(Collection entries)
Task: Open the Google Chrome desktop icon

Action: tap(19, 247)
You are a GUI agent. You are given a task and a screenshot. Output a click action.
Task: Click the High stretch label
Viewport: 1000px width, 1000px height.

_WHAT YOU HAVE TO DO_
Copy out every line of the listing above, character for character.

_RESULT OF THE TASK_
Task: Open the Google Chrome desktop icon

Action: tap(19, 247)
You are a GUI agent. You are given a task and a screenshot. Output a click action.
Task: Click the High stretch label
Viewport: 1000px width, 1000px height.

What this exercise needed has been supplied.